Além de tudo, a fragilidade ocasionada após o diagnóstico desencadeia outras doenças como a depressão, que afeta em torno de 5,8% dos brasileiros.

O psicólogo Alexandre Bez falou sobre o preconceito enfrentado pelas vítimas da doença. 

"O preconceito em si é muito pior do que a própria doença, pois embora ainda não haja cura, há controle. E o preconceito que tem cura (que se faz através essencialmente da tolerância e do entendimento de que cada um tem o direito em seguir uma escolha de ser feliz, independentemente de qualquer coisa) não é utilizada.", começou. 

Ele continuou: "Os principais indicadores para quem tem preconceito é sem dúvida alguma a falta da própria capacidade em poder usar a compreensão, e assim contribuindo para uma sociedade melhor.".

"Para quem sofre do preconceito se tiver uma estrutura de personalidade mais fraca se sentirá mais atingido psicologicamente podendo acumular conflitos (que não precisariam existir) que podem também se transformar em várias psicopatologias psicossomáticas - doenças físicas que se iniciaram na mente.", declarou. 

O psicólogo explicou o motivo da falta de informação e os preconceitos interferem efetivamente o tratamento dos portadores da doença?

"São dois fatores negativos que só pioram o quadro criando mais preconceitos em cima de uma patologia já carregada de inúmeros preconceitos.

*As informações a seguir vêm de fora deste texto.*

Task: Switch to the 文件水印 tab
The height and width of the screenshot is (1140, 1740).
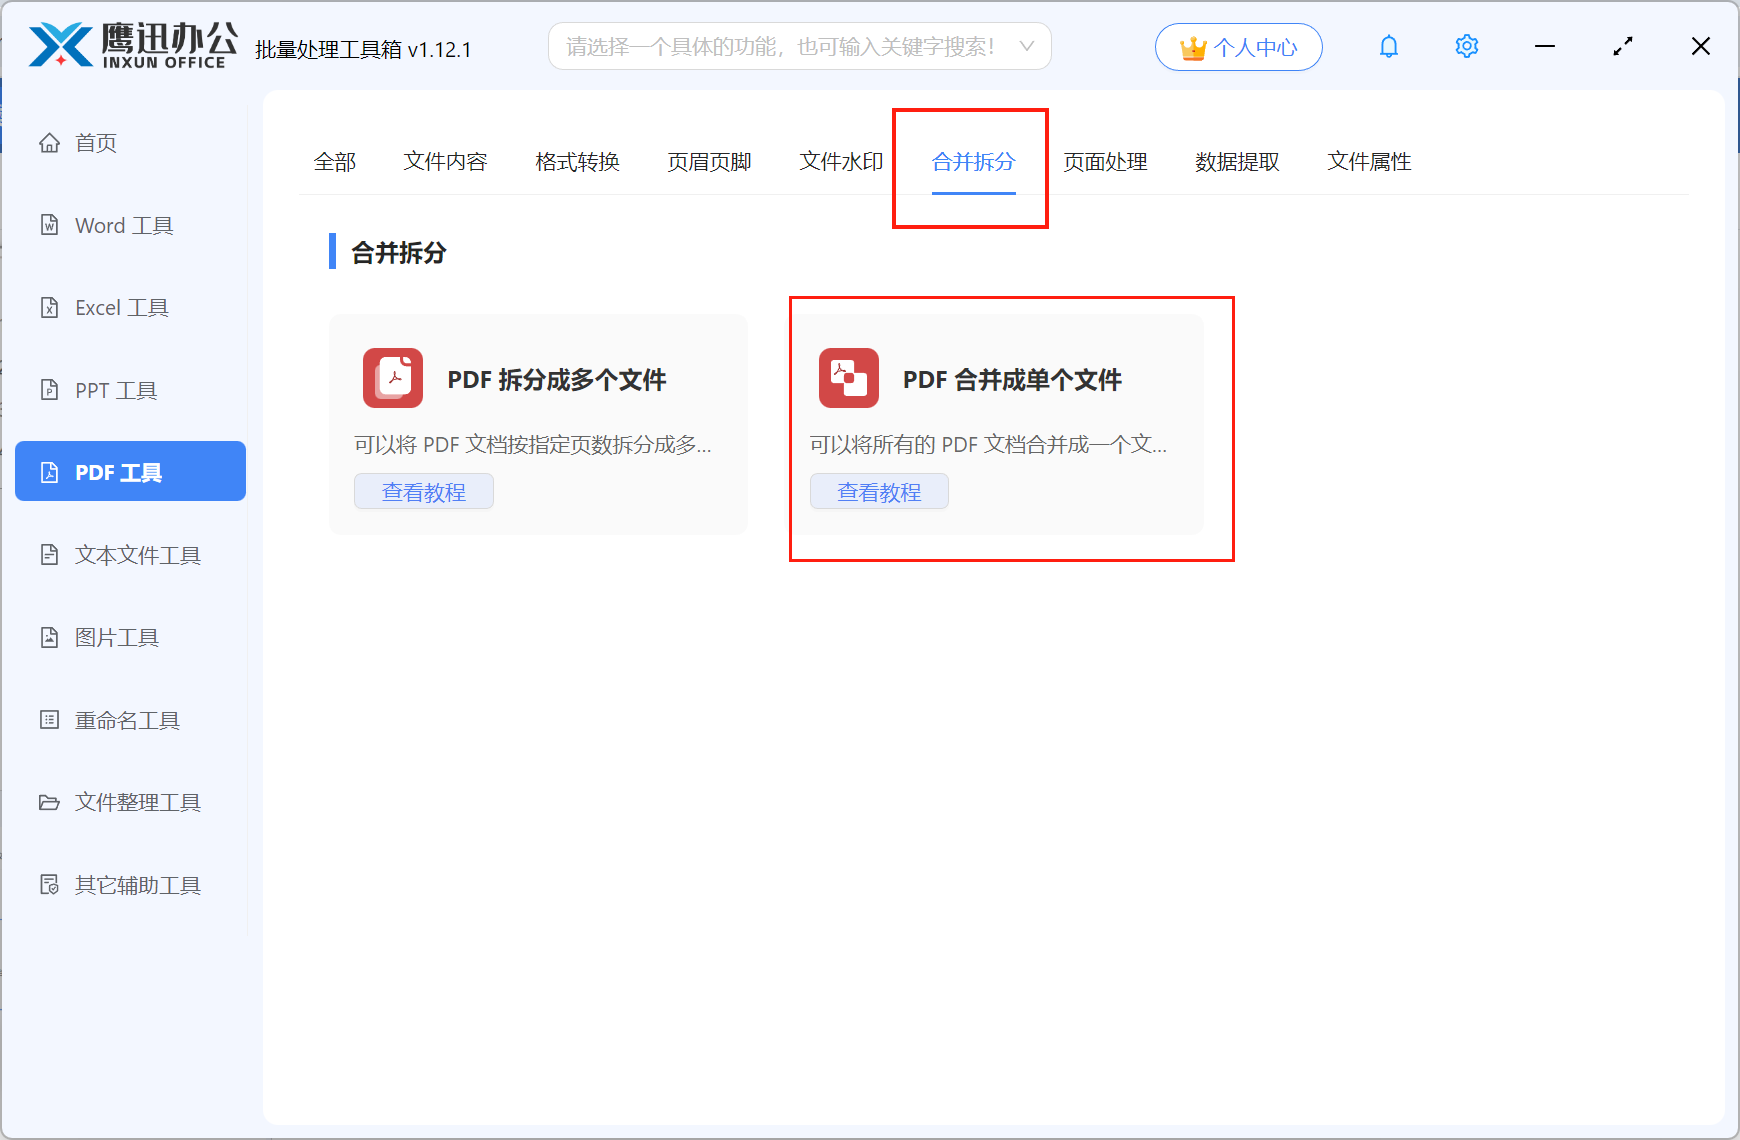Action: [x=841, y=162]
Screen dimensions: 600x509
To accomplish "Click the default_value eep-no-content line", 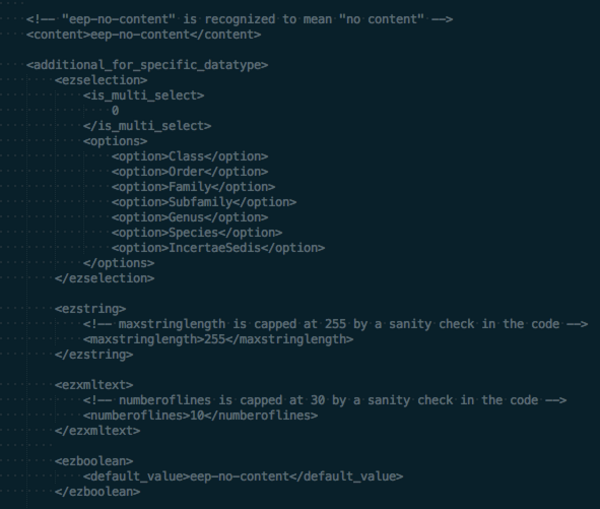I will pos(243,476).
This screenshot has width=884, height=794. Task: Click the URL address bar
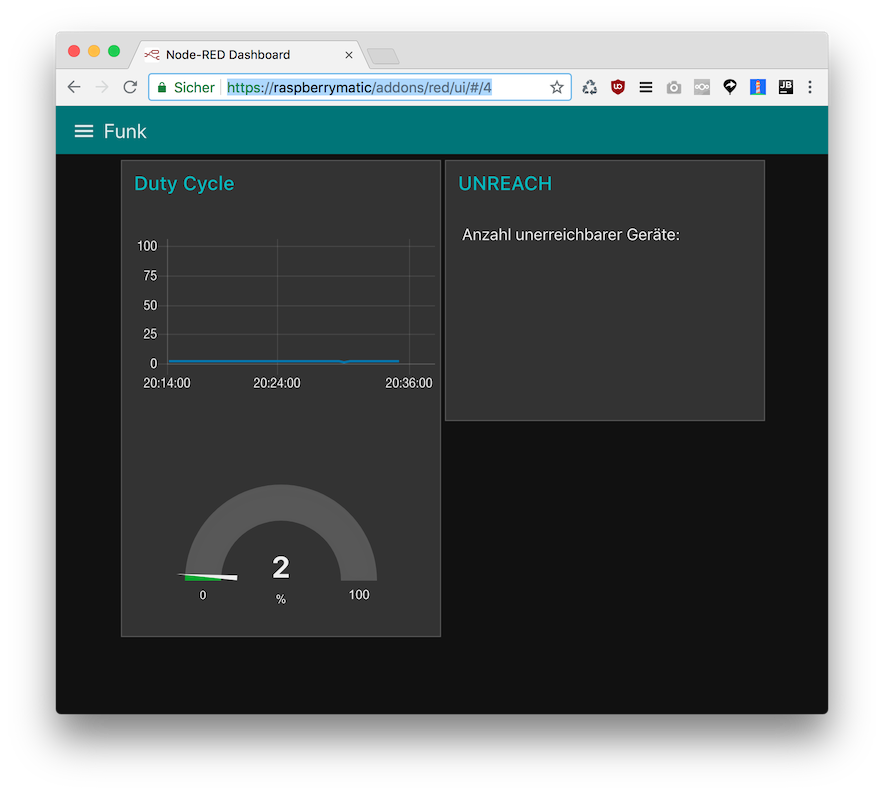pyautogui.click(x=360, y=87)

Muitas pessoas entendem que a doença continua ainda por ter muitos portadores culpando-os pelos quadros endêmicos da doença — o que aumenta mais ainda a discriminação e o preconceito. Se colocar no lugar da pessoa portadora da doença pode ajudar como um exercício de reflexão pessoal e de redução do próprio preconceito no qual não se leva a nada.", disse. 

Ele falou sobre a importância do apoio nesse momento: "Inquestionavelmente fundamental para que a pessoa possa poder ter uma qualidade psicológica mais saudável e assim ter um convívio familiar ameno e tranquilo. É somente através dessas ações (apoio familiar, compreensão e entendimentos) familiares benéficas que a pessoa irá ter as emoções equilibradas, e tendo assim condições em lidar com todo o meio externo quando esse se fizer hostil, não se abstendo com quaisquer que sejam os comentários."

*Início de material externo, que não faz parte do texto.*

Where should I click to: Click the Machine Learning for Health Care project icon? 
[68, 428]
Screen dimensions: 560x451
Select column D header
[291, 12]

Como superar o preconceito? O psicólogo orientou: "Entendendo de que é uma ação fora da realidade, existe porque as pessoas permitem assim se proceder. Manter a consciência de que a tolerância e o respeito se fundem em duas potentes armas, já se abrem portas para uma diminuição da discriminação e consequentemente assim também diminuindo a carga idealizadora radical a qual nutre o preconceito.".

"Permitir-se aproximar do próprio estudo da virologia sobre AIDS também irá contribuir para a pessoa entender o funcionamento da doença e de como ela se transmite.
Os preconceitos têm suas bases fincadas em modelos sociais, familiares e culturais, geralmente criados pelos seus idealizadores ideológicos não ter conseguido conviver com qualquer tipo de outra situação/condição a qual não se encaixa perfeitamente na sua preconcepção ideológica.", continuou.

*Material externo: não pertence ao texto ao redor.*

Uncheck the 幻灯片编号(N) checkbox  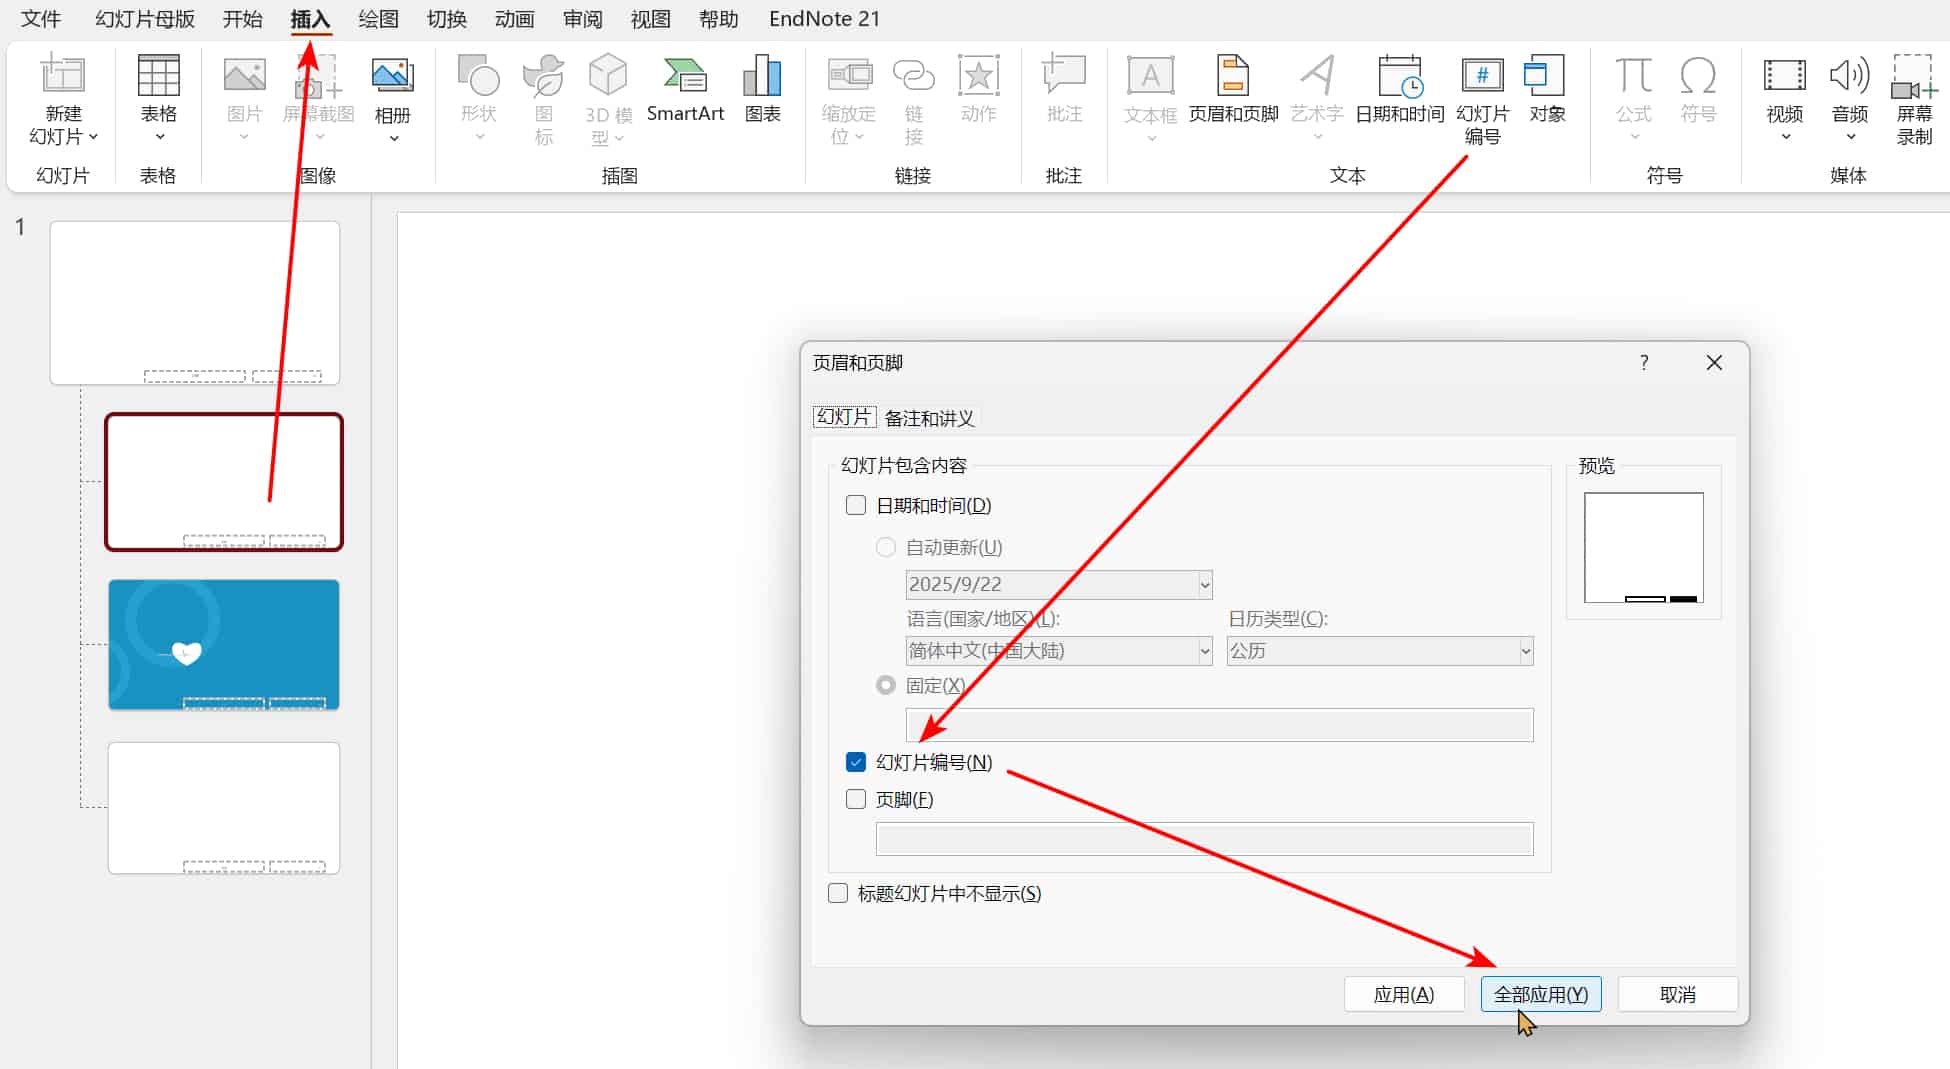tap(856, 763)

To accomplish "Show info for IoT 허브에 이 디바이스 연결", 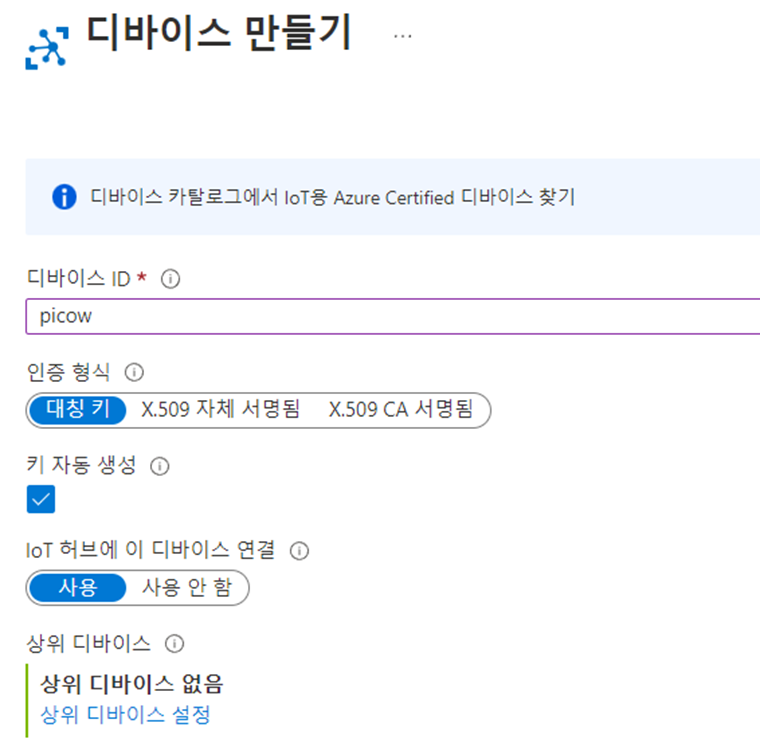I will (298, 550).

"Fatores inconscientes também são outros pontos a serem tratados, pois por criação (nunca confunda com educação) pode ter havido falhas e/ou orientações contra outras classes de pessoas. O antídoto do preconceito ainda se faz fundamental pela aproximação sempre constante compreendendo o quadro no geral pela compreensão de que nós temos ainda muitos fatores inexplicáveis.", disse. 

"A maior superação do preconceito é poder entender de que ninguém está incólume, sendo uma doença que atinge qualquer pessoa.", finalizou o profissional.